Après ce document, ajouté à tant d’autres, n’est-on pas fondé à penser que l’Autriche n’a soulevé la question romaine que comme un moyen dilatoire ? Il était dangereux pour elle de faire une nouvelle guerre à la Prusse, en état de préparation incomplète, avec un allié également mal préparé, la France, et un autre allié à la fois peu sûr et sur lequel, au point de vue militaire, elle avait des raisons d’être édifiée. Si M. de Beust a deviné la suite des événements, on peut dire qu’il a été singulièrement bien inspiré en choisissant la question romaine comme prétexte de la neutralité autrichienne. Peut-être a-t-il jeté ce jour-là les bases de la Triple-Alliance : il contenait à la fois Bismarck en n’intervenant pas et Victor-Emmanuel en lui offrant Rome. Admettons que Napoléon III (ou un autre gouvernement à sa place) eût accepté l’évacuation de Rome contre le concours de l’Autriche. N’est-il pas évident que, par prudence, l’Autriche eût encore trouvé un autre prétexte pour se dérober ?

Il n’est pas à nier que la question romaine ait exercé son influence sur les événements de ces années fatales. Comment le nierait-on ? Mais a-t-elle eu un autre rôle que l’affaire du Luxembourg ou l’affaire des Duchés ? Elle ne fut, à la vérité, comme ces deux « affaires », qu’un prétexte, à défaut duquel il était aisé d’en trouver un autre. Les véritables responsabilités de 1870 ne sont pas là. Elles sont dans la politique napoléonienne, dans la politique du principe des nationalités, approuvée par tous les hommes de gauche, approuvée aujourd’hui encore par les historiens républicains. Loin que le Saint-Siège ait causé nos revers, tout démontre que s’il avait été mieux défendu, avec plus de système et d’esprit de suite, nos destinées, comme celles de l’Europe, eussent radicalement changé.
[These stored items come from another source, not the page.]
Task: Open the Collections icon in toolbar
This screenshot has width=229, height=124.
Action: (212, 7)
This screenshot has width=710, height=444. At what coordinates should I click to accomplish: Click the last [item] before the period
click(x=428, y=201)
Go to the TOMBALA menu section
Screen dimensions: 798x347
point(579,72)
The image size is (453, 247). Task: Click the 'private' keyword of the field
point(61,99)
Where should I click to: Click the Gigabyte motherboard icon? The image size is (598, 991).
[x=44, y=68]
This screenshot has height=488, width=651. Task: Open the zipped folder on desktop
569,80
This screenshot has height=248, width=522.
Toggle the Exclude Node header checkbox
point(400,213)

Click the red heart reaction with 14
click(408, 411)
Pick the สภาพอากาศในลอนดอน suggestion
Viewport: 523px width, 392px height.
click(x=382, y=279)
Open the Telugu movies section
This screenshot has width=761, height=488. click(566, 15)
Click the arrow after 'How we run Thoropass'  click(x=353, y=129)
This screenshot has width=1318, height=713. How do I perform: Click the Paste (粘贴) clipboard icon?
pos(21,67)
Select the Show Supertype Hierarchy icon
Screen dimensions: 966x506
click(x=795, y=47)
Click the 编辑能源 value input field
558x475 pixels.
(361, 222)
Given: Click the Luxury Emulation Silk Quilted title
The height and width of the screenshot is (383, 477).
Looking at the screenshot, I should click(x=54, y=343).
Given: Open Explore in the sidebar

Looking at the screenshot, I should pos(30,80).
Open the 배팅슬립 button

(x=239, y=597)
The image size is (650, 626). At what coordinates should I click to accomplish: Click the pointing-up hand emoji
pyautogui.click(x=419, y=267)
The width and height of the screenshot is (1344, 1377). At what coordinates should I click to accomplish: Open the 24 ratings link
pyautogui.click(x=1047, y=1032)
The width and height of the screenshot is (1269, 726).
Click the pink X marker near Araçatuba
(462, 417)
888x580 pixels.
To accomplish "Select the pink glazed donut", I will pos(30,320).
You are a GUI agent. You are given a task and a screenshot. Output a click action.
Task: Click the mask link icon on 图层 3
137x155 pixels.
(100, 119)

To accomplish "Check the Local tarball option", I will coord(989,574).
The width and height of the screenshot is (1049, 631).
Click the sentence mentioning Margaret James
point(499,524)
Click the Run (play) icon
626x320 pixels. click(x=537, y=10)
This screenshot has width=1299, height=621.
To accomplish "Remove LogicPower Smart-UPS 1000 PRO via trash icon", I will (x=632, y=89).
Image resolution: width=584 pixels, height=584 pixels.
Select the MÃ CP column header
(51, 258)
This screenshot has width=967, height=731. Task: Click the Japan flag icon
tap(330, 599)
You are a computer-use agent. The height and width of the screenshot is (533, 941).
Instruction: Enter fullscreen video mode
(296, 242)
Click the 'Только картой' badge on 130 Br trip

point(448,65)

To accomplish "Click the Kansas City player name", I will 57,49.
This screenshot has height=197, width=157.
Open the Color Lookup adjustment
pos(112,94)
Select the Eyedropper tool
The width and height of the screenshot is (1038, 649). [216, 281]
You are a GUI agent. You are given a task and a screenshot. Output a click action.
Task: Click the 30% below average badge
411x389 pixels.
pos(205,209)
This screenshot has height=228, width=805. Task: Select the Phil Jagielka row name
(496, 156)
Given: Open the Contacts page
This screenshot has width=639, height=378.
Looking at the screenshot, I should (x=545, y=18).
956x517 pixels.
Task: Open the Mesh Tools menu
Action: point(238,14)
Une grande politique conservatrice, une politique de droite suivie avec un ferme dessein empêchait les transformations allemandes et italiennes, réparait les désastres du premier Napoléon, achevait l’œuvre de nos rois et l’effort de plusieurs siècles, en donnant à la France ses frontières naturelles : Charles X est tombé au moment où il allait étendre le royaume sur la rive gauche du Rhin.

On n’arrivera pas à démontrer que les idées contre-révolutionnaires aient jamais nui à la France. Dans cette question des alliances de 1870 encore, à défaut des documents qui ne manquent même pas, le sens commun atteste que l’intérêt français, loin de lui être contraire, était solidaire de celui du Saint-Siège. On peut dire que si Rome était encore cité pontificale, le drapeau français n’eût pas cessé de flotter à Strasbourg. Tant il est vrai que tout ce qui se fait contre le catholicisme se fait contre la France, — et réciproquement.


  1. On sait que la guerre faillit reprendre, pendant les négociations de Nikolsbourg, qui suivirent Sadowa. L’Autriche refusait d’admettre l’entrée de la Saxe dans la confédération de l’Allemagne du Nord. Sur la seule menace d’une rupture des négociations, la Prusse transigea. Sa politique avait été d’accorder à ses ennemis une paix honorable et rapide, tant elle redoutait les conséquences d’une intervention française, tant il paraissait invraisemblable que cette intervention ne se fût pas produite.
  2. Et n’est-ce pas Rothan qui a écrit : « Le prince Napoléon ne méconnaissait pas la grande pensée qui avait présidé à son mariage ; c’était pour la cause italienne un auxiliaire convaincu et souvent passionné. »
  3. Nous lisons, chez M. Émile Bourgeois encore, dans son Manuel historique de politique étrangère, t. III, p. 769 : « Pour sauver le Tyrol menacé par l’irrédentisme, François-Joseph avait accepté l’occupation de Rome. »
  4. Revue du mois, 10 novembre 1906.
  5. Mais, il y avait Bismarck qui voulait sa guerre, à son heure, qui n’entendait pas que ses adversaires fussent prêts et qui était résolu à les devancer. La dépêche d’Ems déjouait calculs, prévisions et conseils.